Cada vez que un crimen terrible sale a la luz, surgen analistas en los medios a exponer sus peculiares hipótesis sin que medie moderación alguna. Cuando las autoridades dan con el culpable, todo el mundo critica su actuación independientemente de si es criticable o no, generalmente haciendo una interpretación torticera de la realidad o acudiendo a las teorías conspiracionistas más delirantes. Esto suele culminar en reivindicaciones contra la dureza de las penas que cumplen los criminales, que casualmente siempre es inferior a la que mucha gente desearía. Aunque en algunos países con penas más duras existan más crímenes, y aunque nuestro país sea uno de los países de nuestro entorno donde la violencia es más baja.

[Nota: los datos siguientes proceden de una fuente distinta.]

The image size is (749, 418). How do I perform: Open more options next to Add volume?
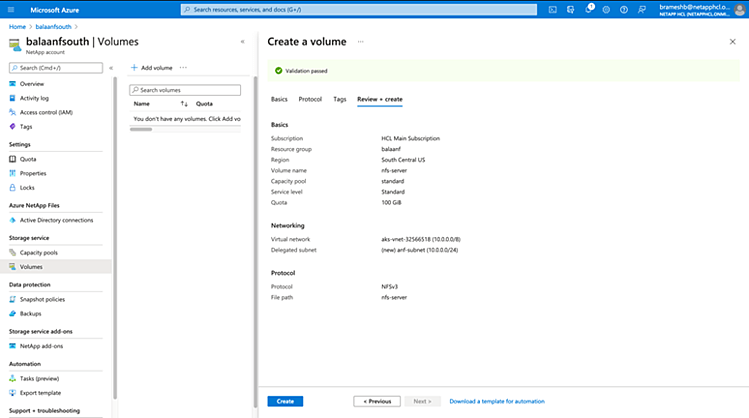point(184,67)
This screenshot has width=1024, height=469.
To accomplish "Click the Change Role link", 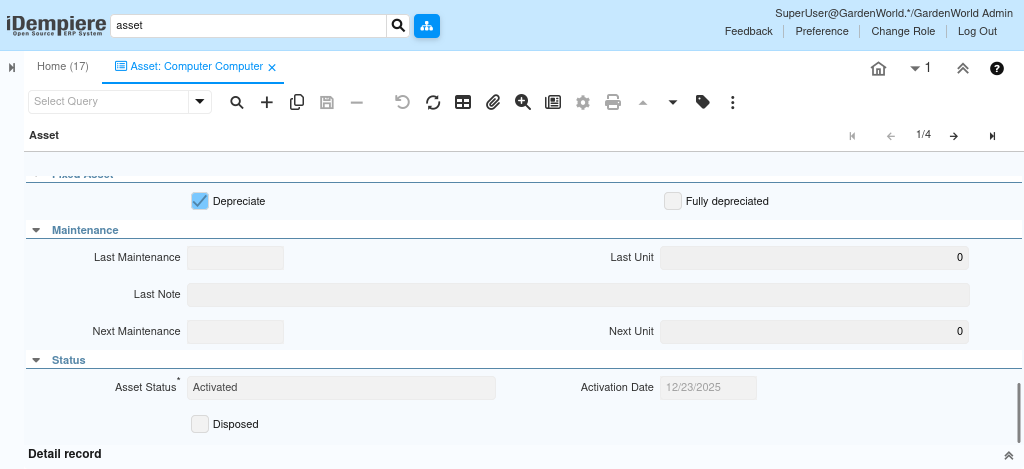I will click(x=903, y=31).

Este vigilantismo de andar por casa a veces se reviste de lucha social. Es muy fácil achacar los crímenes violentos como el cometido contra Diana Quer a algo difuso: la sociedad, el sistema, el capitalismo, el éter. Hay que cargar la culpa a todo el mundo, no solo a quien ha perpetrado un crímen. Todo está mal. En cierto modo, en el fondo, es cierto que siempre podemos mejorar en prevención de estos sucesos y que la reducción al máximo e incluso la erradicación de la violencia es algo a lo que toda sociedad sana debe aspirar. Pero, desgraciadamente, no es cierto que en otro tipo de sistema esto pudiera dejar de ocurrir, y todavía es menos cierto que podamos vivir algún día sin algún grado de violencia.  En la URSS, Andrei Chikatilo estuvo asesinando mujeres, niños y niñas desde finales de los años 70 del pasado siglo hasta principios de los 90. Alrededor de cincuenta víctimas cayeron en sus manos. Más o menos en la misma época, el archifamoso Ted Bundy cometía uno de sus primeros asesinatos en Canadá, en 1974, y siguió asesinando mujeres durante casi toda la década en Estados Unidos. En los años noventa, Javed Iqbal, apacible ingeniero químico, envió una carta a las autoridades jactándose de haber asesinado a más de cien jóvenes, lo que provocó la mayor caza a un asesino que jamás habían realizado las autoridades pakistaníes. En 2010, Farid Baghlani, que había confesado el asesinato de dieciséis mujeres y niñas, fue ejecutado en Irán. Las familias de las víctimas de Baghlani repartieron caramelos y otros dulces el día de su ejecución. No hay cultura ni sociedad ni país que no albergue en algún momento un monstruo de estas características. No hay un rincón en la Historia que no albergue alguna terrorífica historia criminal. 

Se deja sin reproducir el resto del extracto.